Skills seem to be a crutch until we get continual learning. Imagine you've been running an instance for 6 months and it still remembers when you told it was running on your linux server over ssh and not on your Mac.
That's what I mean by continual learning, skills, memory are a crutch until real learning can happen, which could be weights changing in the local instance.
It seems intuitive that a naive self-generated Skill would be low-value, since the model already knows whatever it's telling itself.
However, I've found them to be useful for capturing instructions on how to use other tools (e.g. hints on how to use command-line tools or APIs). I treat them like mini CLAUDE.mds that are specific only to certain workflows.
When Claude isn't able to use a Skill well, I ask it to reflect on why, and update the Skill to clarify, adding or removing detail as necessary.
With these Skills in place, the agent is able to do things it would really struggle with otherwise, having to consume a lot of tokens failing to use the tools and looking up documentation, etc.
> I ask it to reflect on why, and update the Skill to clarify, adding or removing detail as necessary.
We are probably undervaluing the human part of the feedback loop in this discussion. Claude is able to solve the problem given the appropriate human feedback — many then jump to the conclusion that well, if Claude is capable of doing it under some circumstances, we just need to figure out how to remove the human part so that Claude can eventually figure it out itself.
Humans are still serving a very crucial role in disambiguation, and in centering the most salient information. We do this based on our situational context, which comes from hands-on knowledge of the problem space. I'm hesitant to assume that because Claude CAN bootstrap skills (which is damn impressive!), it would somehow eventually do so entirely on its own, devoid of any situational context beyond a natural language spec.
A pattern I use a lot is after working with the LLM on a problem, directing it, providing additional context and information, ask it to summarize its learning into a skill. Then the next session that has a similar theme can start with that knowledge.
I am lucky to count friends who are academics engaged in research, and one topic of discussion I notice around AI is researchers with a non-tech background and/or a lack of implementation / operationalization / commercialization in applying technology to Business, which can also cloud these kidns of results.
I have systemized and automated businesses for a long time before LLMs came out, which generally wasn't very popular.
It is really weird to see everyone get excited about this kind of automation and then try to jump to the end points with something that's non-deterministic and wonder why it doesn't work like every other computer they've used (all or none).
Agents can self generate skills, maybe not effortlessly, or with psychic skills of reading between the lines (special exception for Claude), it's also about the framework and scaffolding in which to create skills that work, and what can be brought back to the "self-generation".

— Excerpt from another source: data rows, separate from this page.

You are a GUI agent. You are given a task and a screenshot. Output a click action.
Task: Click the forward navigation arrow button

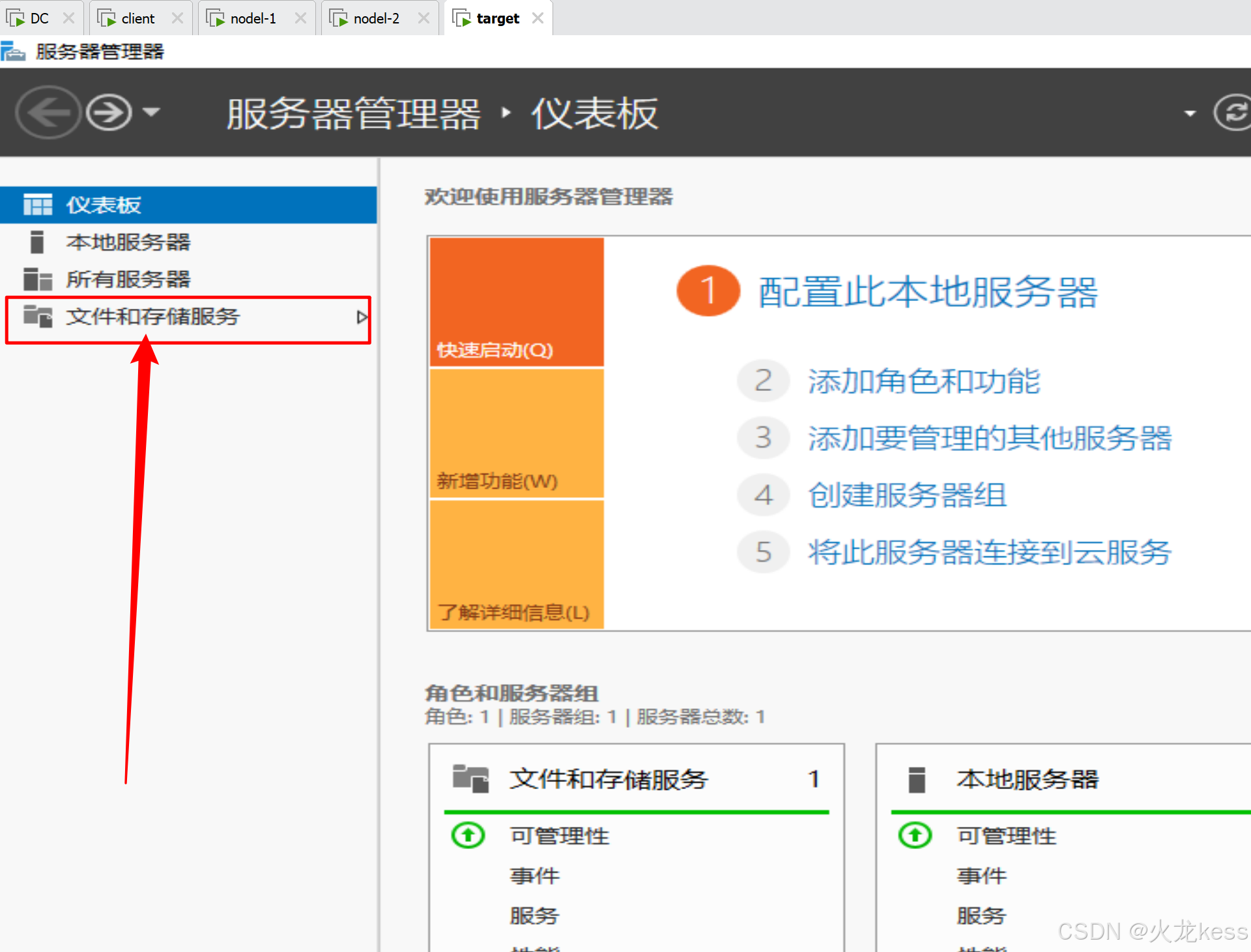[109, 113]
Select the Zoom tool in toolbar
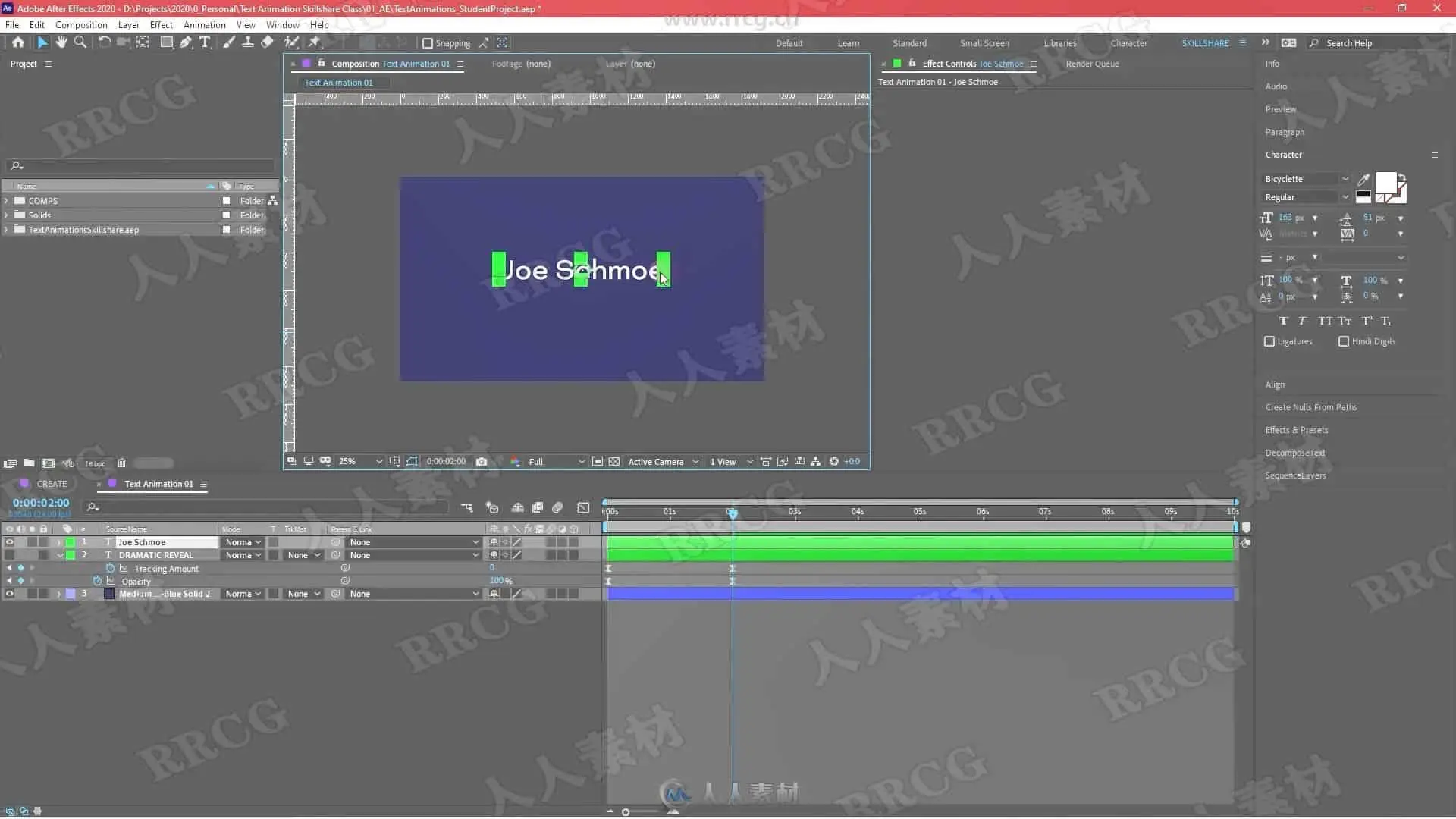The width and height of the screenshot is (1456, 819). point(80,42)
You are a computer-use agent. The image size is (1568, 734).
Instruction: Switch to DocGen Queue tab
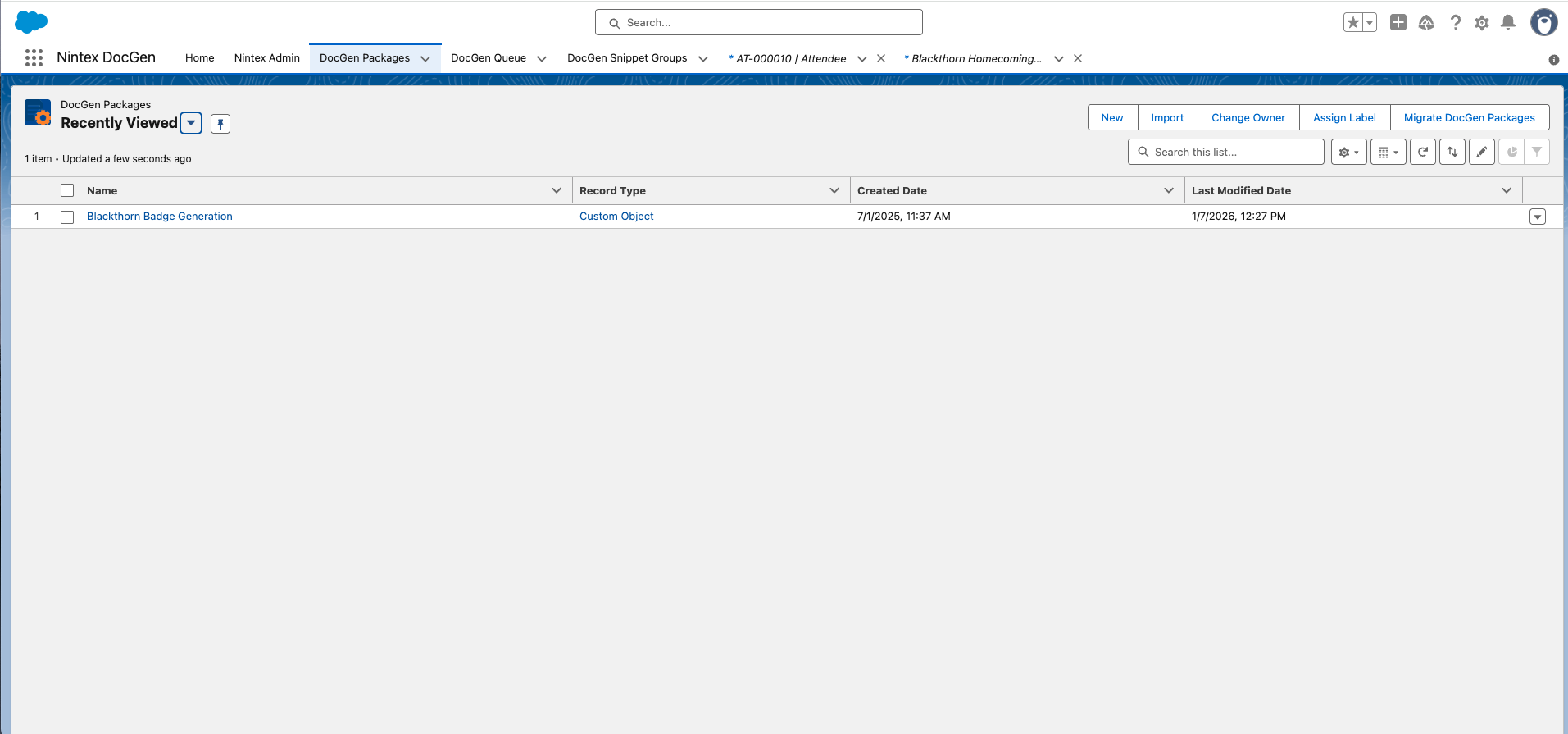[489, 58]
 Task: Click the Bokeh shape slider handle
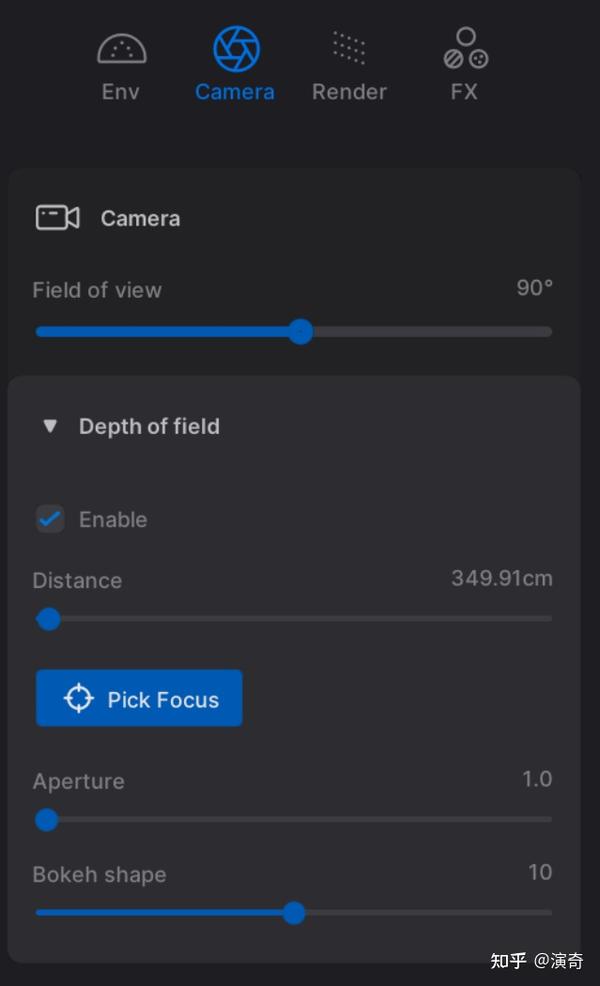click(x=293, y=913)
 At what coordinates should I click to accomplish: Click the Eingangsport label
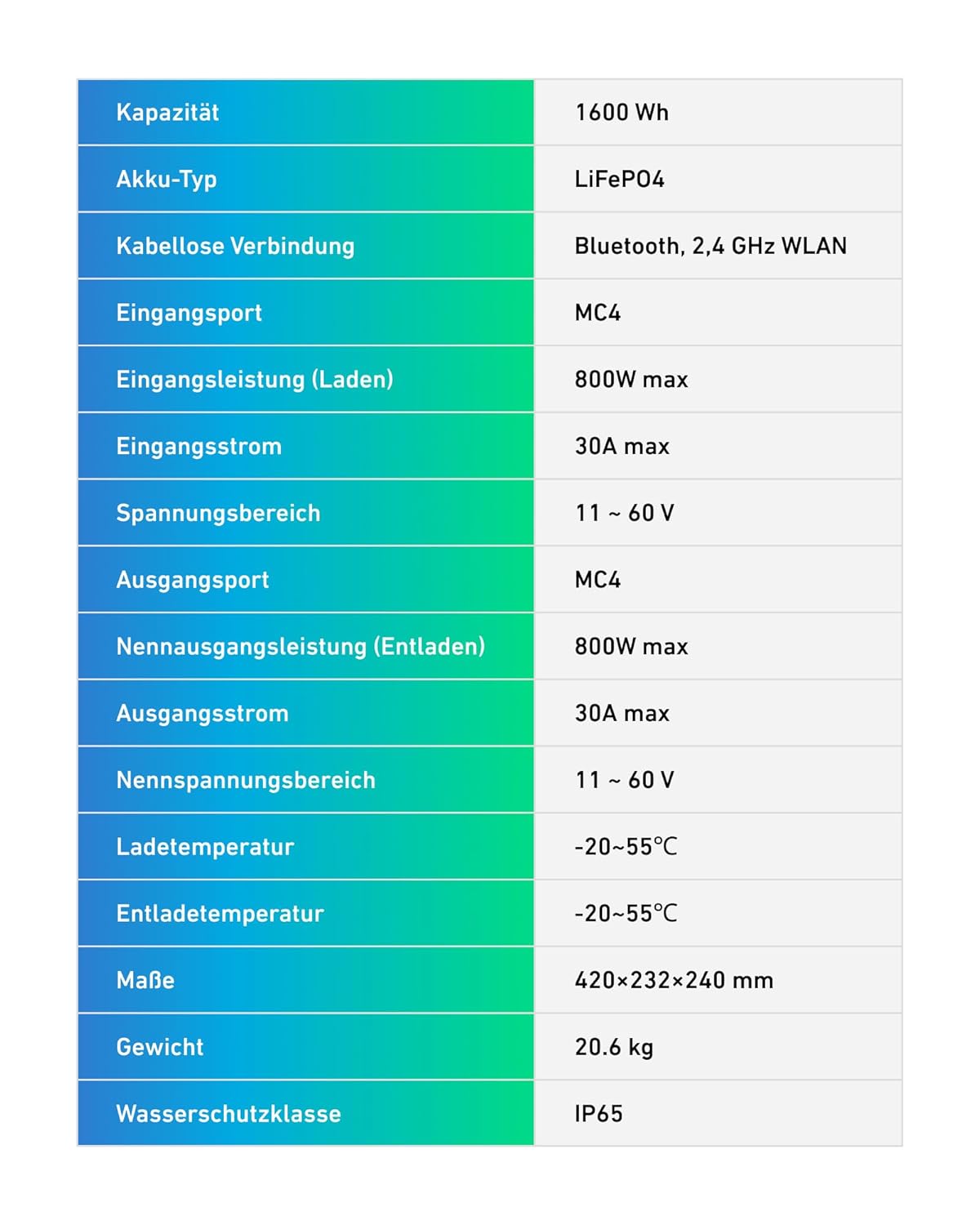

Without experience in creating computer skills in general, attempts for self-generating agent skills is kind of trying to use AI to autocomplete a sentence and then not like how it went. To a fair degree it can be lined up to improve considerably.
Right now there seems to be a 6-12 month lag between studies like these and it being shared/reported in the wild.
Too often, they are researching something reported in the wild and trying to study it, and it very well may work for some cases, but not all cases, and the research kind of entirely misses it.
With AI, it's incredibly important to follow show and not tell.
Sharing this from genuine curiousity if this resonates with anyone, and if so, how/where.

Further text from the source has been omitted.